Involvement of p38α in the mitotic progression of<i>p53^-/-</i>tetraploid cells

The tumor suppressor protein p53 plays a major role in preserving genomic stability. p53 suppresses a pathway leading from normal diploidy to neoplastic aneuploidy (via an intermediate metastable stage of tetraploidy) at two levels: first by preventing the generation/survival of tetraploid cells, and second by repressing their aberrant multipolar division. Here, we report the characterization of p53-/- tetraploid cells, which - at difference with both their p53-/- diploid and their p53+/+ tetraploid counterparts - manifest a marked hyperphosporylation of the mitogen-activated protein kinase MAPK14 (best known as p38α) that is particularly strong during mitosis.
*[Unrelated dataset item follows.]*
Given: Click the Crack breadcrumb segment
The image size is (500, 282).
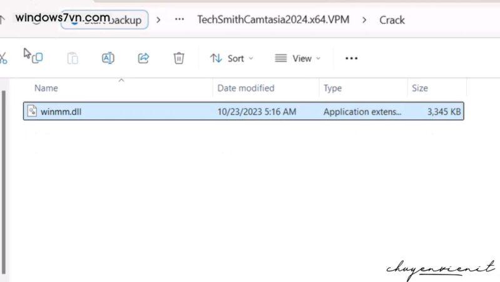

In p53-/- tetraploid cells, phosphorylated p38α accumulated at centrosomes during the metaphase and at midbodies during the telophase. Selective knockdown or pharmacological inhibition of p38α had a dramatic effect on p53-/- (but not p53+/+) tetraploids, causing the activation of the spindle assembly checkpoint, an arrest during the metaphase, a major increase in abnormal bipolar and monopolar mitoses, as well as an increment in the generation of multinuclear cells. We conclude that the mitotic progression of p53-/- (but not p53+/+) tetraploids heavily relies on p38α, revealing a novel function for this protein in the context of aneuploidizing cell divisions.